▶ [TASK PROMPT]: From the line with "Task: Open the Vendors menu" to the line with "Task: Expand the Web Viewer dropdown", retype each line exactly as it stands in the records below, but skip the pictures.

▶ [DATA EXTRACTS]:
"""

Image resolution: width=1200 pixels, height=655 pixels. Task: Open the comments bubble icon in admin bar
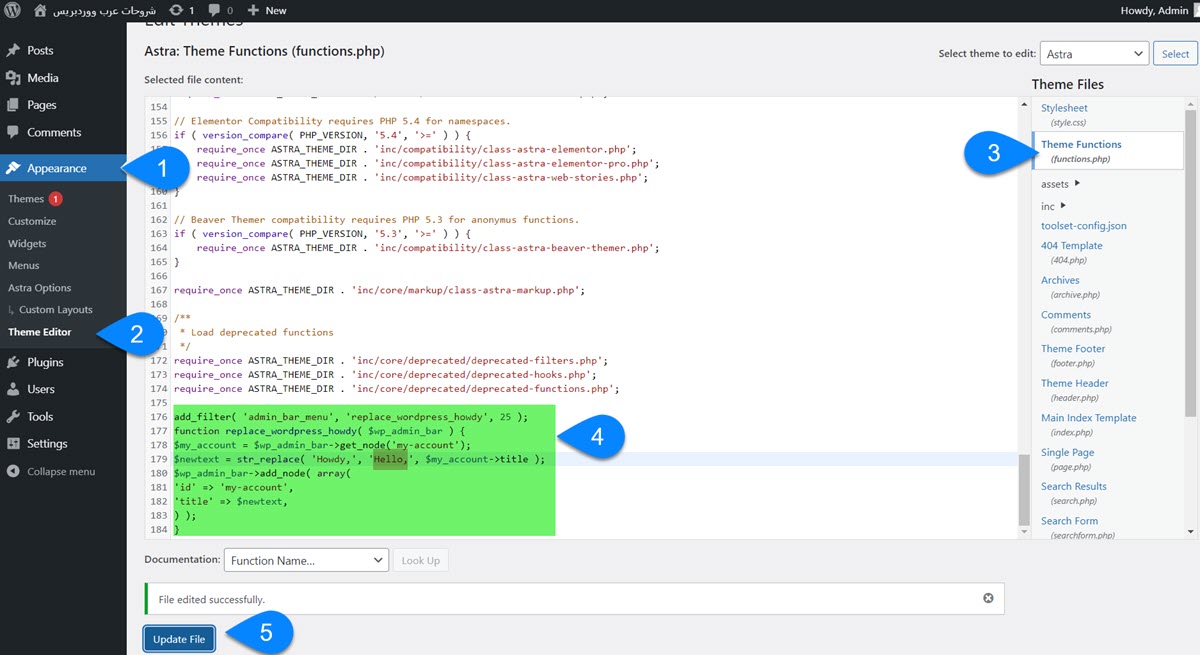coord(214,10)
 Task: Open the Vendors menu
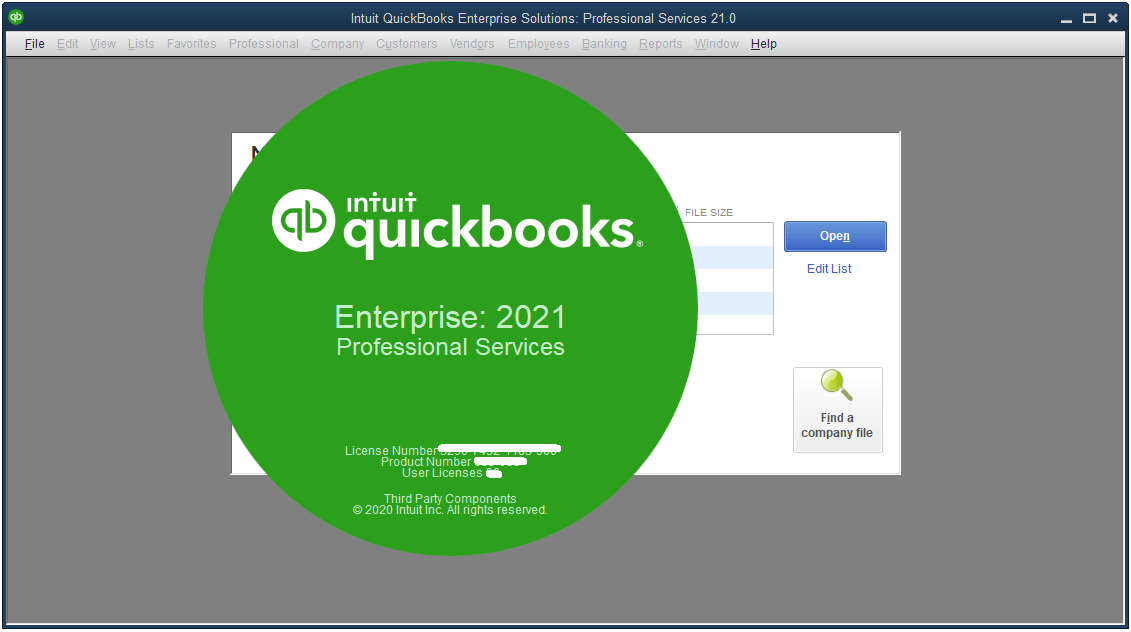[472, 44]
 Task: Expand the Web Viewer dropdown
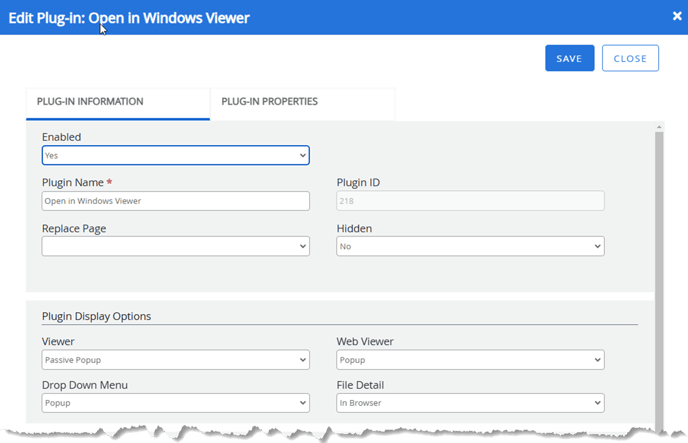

"""
"""

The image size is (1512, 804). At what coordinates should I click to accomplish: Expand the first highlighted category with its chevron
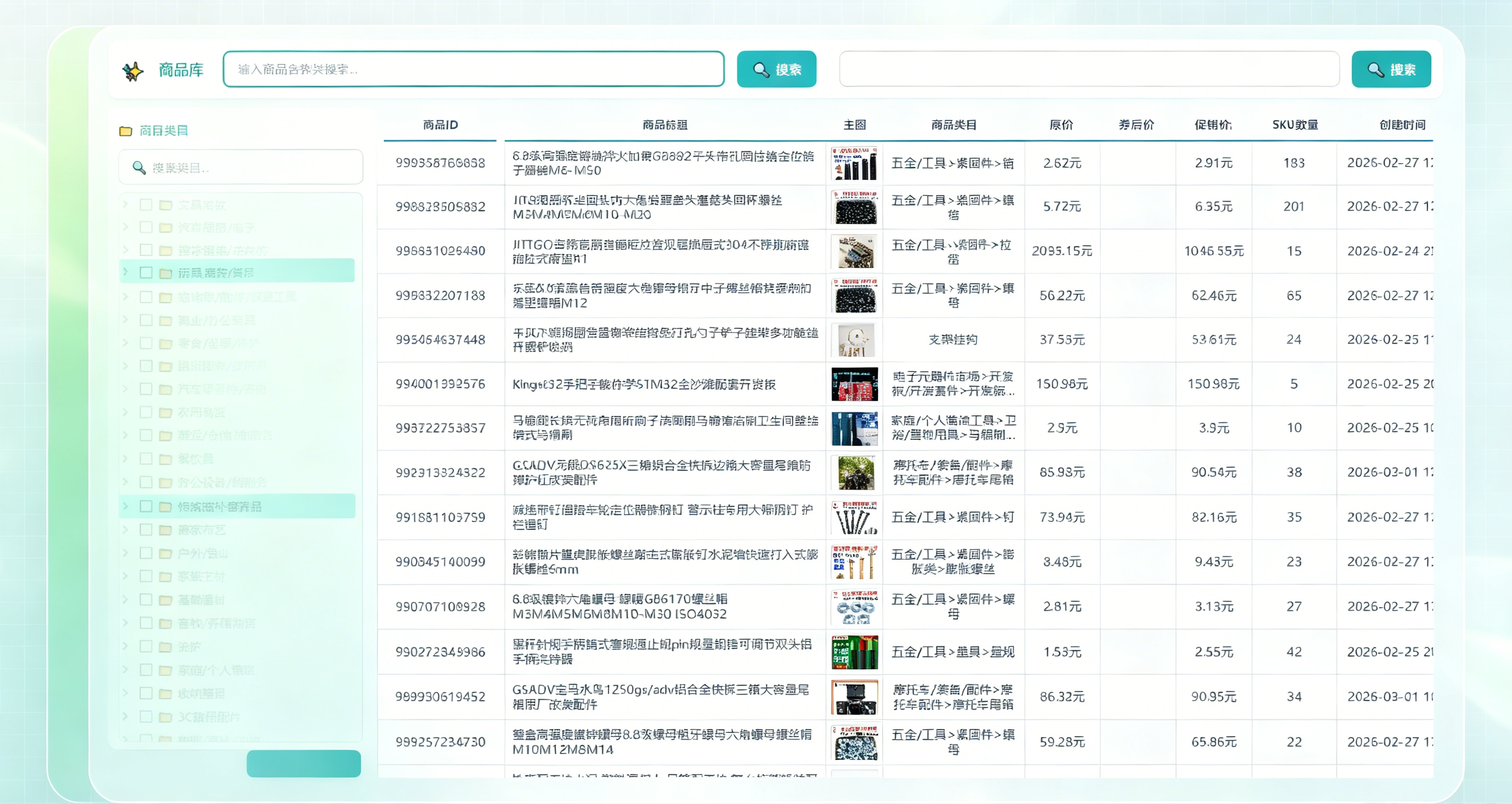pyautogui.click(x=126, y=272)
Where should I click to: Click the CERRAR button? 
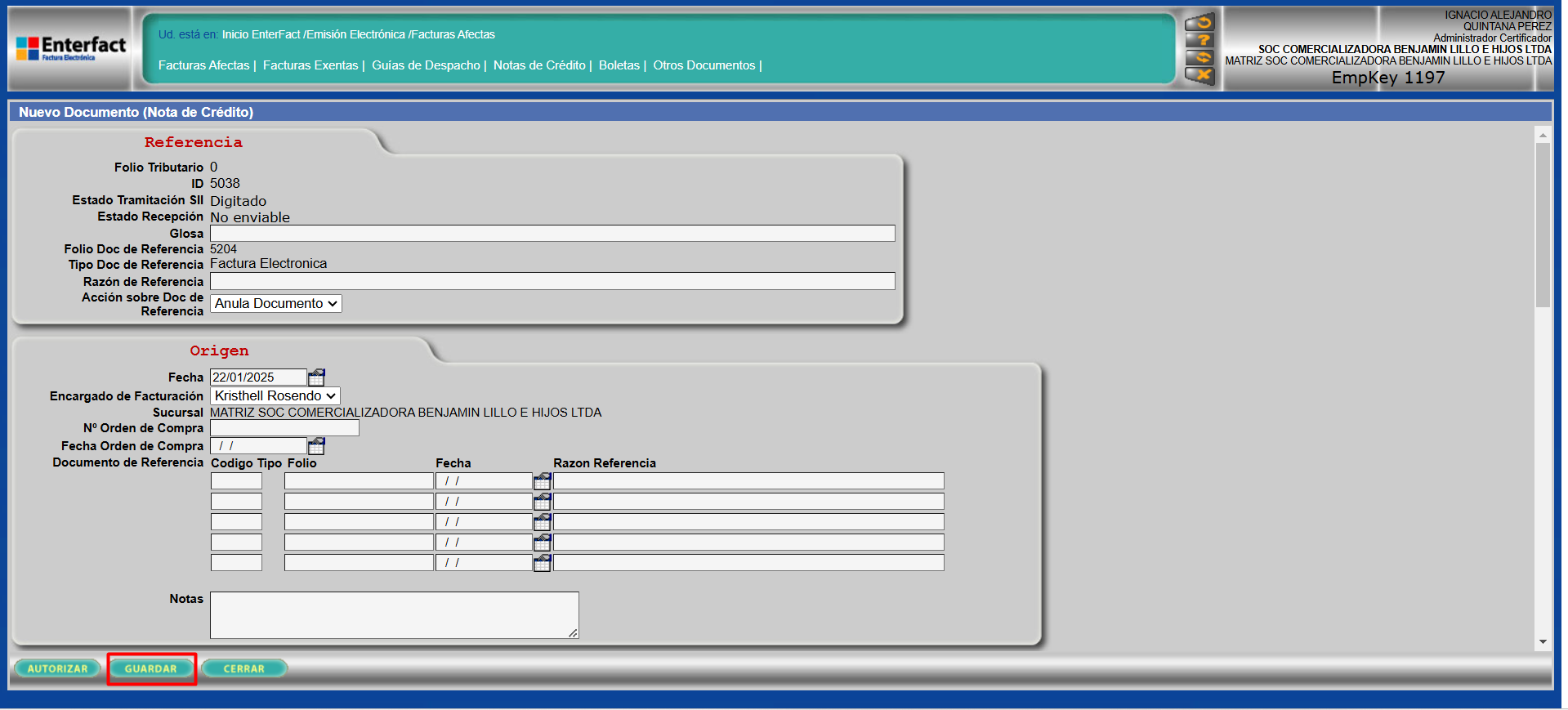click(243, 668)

"""

▶ [COMPLETED EXERCISE]:
 Task: Open the Vendors menu
[472, 44]
 Task: Expand the Web Viewer dropdown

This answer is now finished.